--- BRANO SCELTO ---

A partire da questi quattro punti di vista è possibile sviluppare una tipologia che consenta di rendere comprensibili le miriadi di miti della caduta presenti nelle culture del mondo intero. Perdipiù, tali prospettive illuminano l’aspetto fondamentale dell’idea di caduta e il significato che essa comporta, così come emerge da tali miti: la condizione umana attuale trova una spiegazione grazie all’incidente che si verificò dopo la creazione, ponendo termine all’età dell’oro.
I miti della caduta mostrano con chiarezza tre elementi essenziali: 1) l’idea di un’età dell’oro primordiale; 2) l’incidente che costituisce una rottura ovvero una degradazione dell’armonia originaria; 3) la spiegazione della condizione umana attuale. Prendendo spunto da questi tre elementi è possibile tratteggiare un quadro storico-fenomenologico delle tradizioni che si occupano della caduta. Tuttavia è necessario aggiungere un’ultima osservazione prima di poter procedere all’analisi di tale quadro. La comprensione della complessità dei problemi relativi alla caduta non deve far perdere di vista l’intima relazione di tale concetto con il problema del male; ogni concezione della caduta implica qualcosa riguardo all’origine del male, come pure lascia intendere che sarà possibile in un certo qual modo sconfiggerlo, tramite il recupero di quella condizione che esisteva prima della caduta stessa. Pertanto una dimensione etica e filosofica si innesta sull’idea della caduta e ne diviene coestensiva, giungendo a costituire parte integrante di un’impostazione ermeneutica che si sforza di fare i conti con le sue relazioni con l’errore, ovvero la colpa. L’estensione concessa a questo articolo non consente comunque di prendere in considerazione anche questi aspetti della caduta.
Religioni arcaiche e tradizioni orali. Il mito di un paradiso terrestre, in cui l’uomo gode dell’immortalità, fa parte della cosmogonia e delle descrizioni dei primordi del mondo in molte culture. Il tema dominante di questo mito, che presenta molte variazioni, è quello dell’uomo primordiale che fruisce di una beatitudine e di una libertà che sarà destinato a perdere in seguito alla caduta.
La cosmogonia jorai delle popolazioni autoctone dell’Indocina ci fornisce una descrizione idilliaca dell’uomo delle origini. Vivendo insieme al dio Oi Adei, l’uomo godeva di un’esistenza immune dalla morte in un paradiso all’interno del quale poteva volare come un uccello e discorrere con le piante e gli animali, in cui fasci di vimini intrecciati crescevano sugli alberi e le vanghe rivoltavano da sole le zolle. All’uomo non restava che nutrire i propri strumenti da lavoro; ma egli preferì ubriacarsi e trascurò quest’incombenza, di modo che gli strumenti si ribellarono. Nella cosmogonia sre dell’Indocina l’uomo non ha bisogno di lavorare nel paradiso terrestre, dal momento che il dio Ong Ndu lo ha reso immortale; ma quando la coppia primordiale si sottrae all’ordine divino di scavare un pozzo, viene punita per la sua disobbedienza mediante il dolore, la vecchiaia e la morte.

--- DATI FORNITI ---

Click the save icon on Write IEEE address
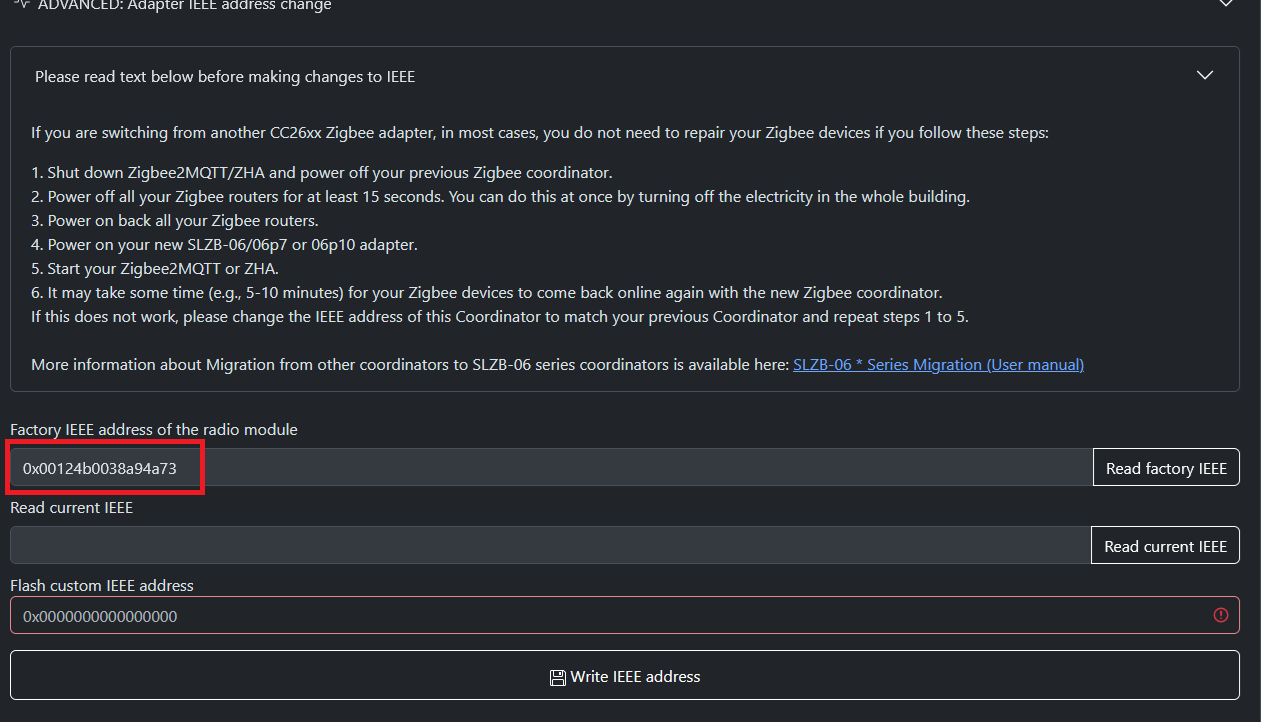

---

PARTI DELL'ESERCIZIO -
• 1. Secondo il brano sui miti della caduta, con quali pene viene punita la coppia primordiale nella cosmogonia sre dell'Indocina?
• 2. Riproduci fedelmente dal brano sui miti della caduta tutto ciò che va da "Religioni arcaiche e" fino a "seguito alla caduta.".
Il materiale non ha alcun legame con il brano.

RISULTATI FINALI -
• 1. Con il dolore, la vecchiaia e la morte.

• 2.
Religioni arcaiche e tradizioni orali. Il mito di un paradiso terrestre, in cui l’uomo gode dell’immortalità, fa parte della cosmogonia e delle descrizioni dei primordi del mondo in molte culture. Il tema dominante di questo mito, che presenta molte variazioni, è quello dell’uomo primordiale che fruisce di una beatitudine e di una libertà che sarà destinato a perdere in seguito alla caduta.